Improving Specific Targeting of Tumors Through Bispecific SNIPER Antibodies

Abstract

Abstract GD2 is expressed on neuroblastomas, as well as melanomas, small cell lung cancers and sarcomas. Anti-GD2 mAb can be used to treat these cancers and is part of the standard care for neuroblastoma. Expressed minimally on normal tissues, GD2 is expressed on some nerve cells. Thus, anti-GD2 treatment can cause neuropathic pain. To increase tumor specificity, we developed a bispecific SNIPER antibody, INV721, to simultaneously target 2 tumor antigens. One arm of INV721 is specific to GD2 and the other arm is specific to B7H3. B7H3 is overexpressed on multiple tumor types, including those listed above, with minimal expression on most normal cells (some expression on liver cells), and absent on nerve cells. The Fab arms targeting GD2 and B7H3 are each low-moderate affinity, such that INV721 will only bind with high affinity when both arms of INV721 bind to their antigens on the same cell. This high-affinity binding requires expression of both GD2 and B7H3, resulting in high-specificity of the SNIPER to tumor cells. To test the in vivo binding affinity of our bispecific antibody, INV721 was radiolabeled with 89Zr.
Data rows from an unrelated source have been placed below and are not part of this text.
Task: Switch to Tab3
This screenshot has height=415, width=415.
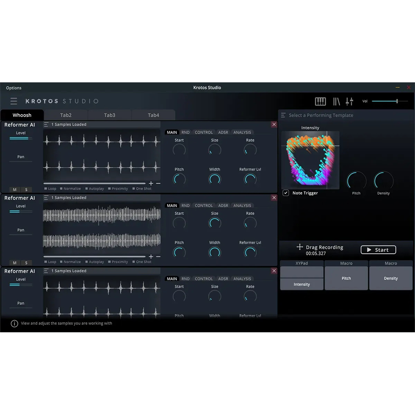Action: click(110, 115)
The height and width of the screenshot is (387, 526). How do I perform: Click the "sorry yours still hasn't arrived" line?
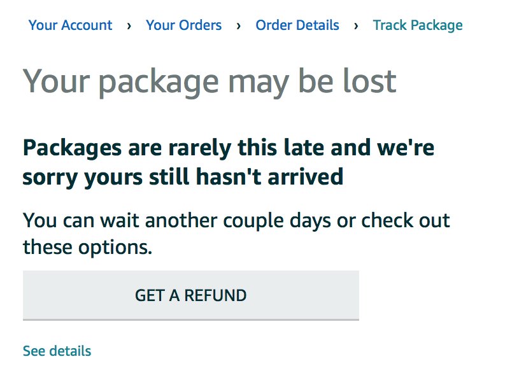(183, 176)
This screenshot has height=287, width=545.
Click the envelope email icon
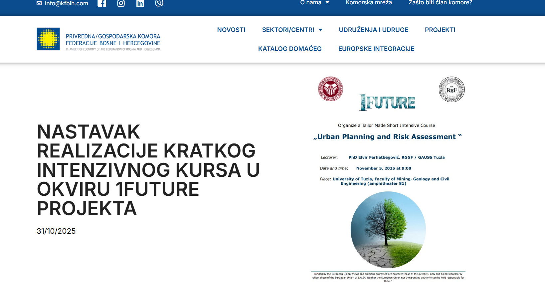[x=39, y=3]
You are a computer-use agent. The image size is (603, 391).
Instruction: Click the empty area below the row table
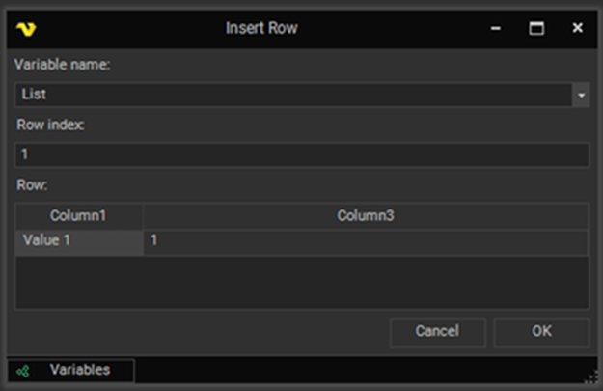pyautogui.click(x=302, y=282)
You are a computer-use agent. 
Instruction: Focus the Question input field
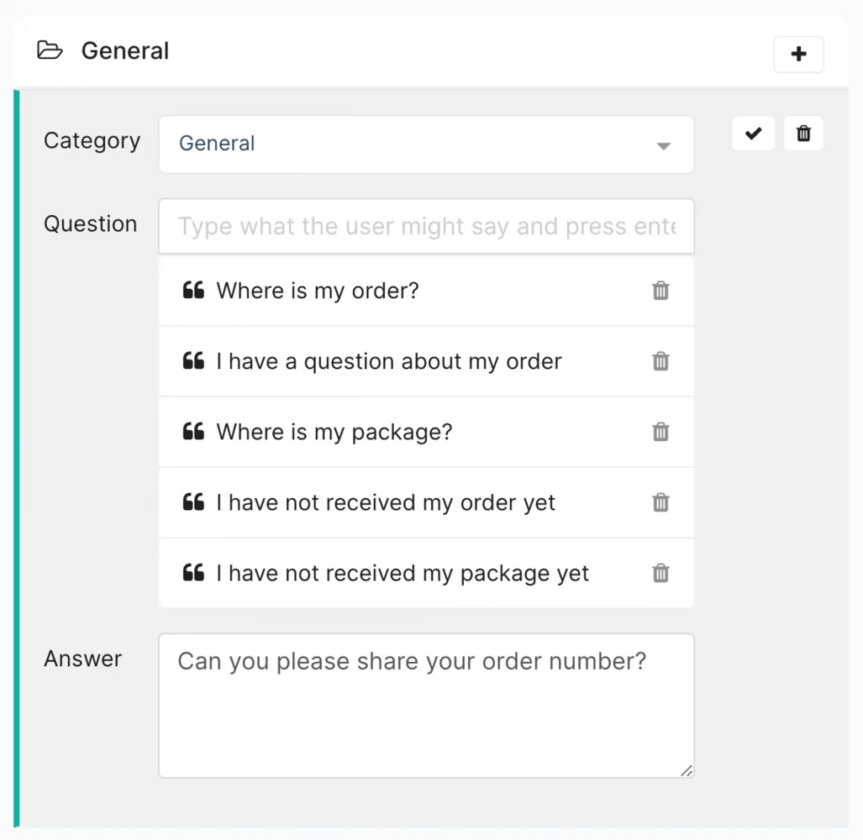coord(425,227)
Mice bearing GD2/B7H3-expressing tumors were intravenously injected with 89Zr-labeled INV721 and its longitudinal in vivo biodistribution was monitored via positron emission tomography imaging. 89Zr-INV721- showed elevated and persistent accumulation in the tumor with minimal uptake in normal tissues. 89Zr-radiolabeled isotype control antibody displayed significantly lower tumor uptake demonstrating the specificity of INV721. The goal of this SNIPER-antibody is to enhance the tumor-specific delivery of therapeutic mAbs, which may decrease toxicity and improve efficacy for cancers expressing both GD2 and B7H3.